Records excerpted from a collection
--------------------

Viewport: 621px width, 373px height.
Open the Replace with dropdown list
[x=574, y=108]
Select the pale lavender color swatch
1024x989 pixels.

--------------------

◆ **Problem to work on**: Nothing but the lines from the one containing "Select the pale lavender color swatch" through the final line of the data above is to be reproduced, each exactly as written.

◆ **Task result**:
Select the pale lavender color swatch
1024x989 pixels.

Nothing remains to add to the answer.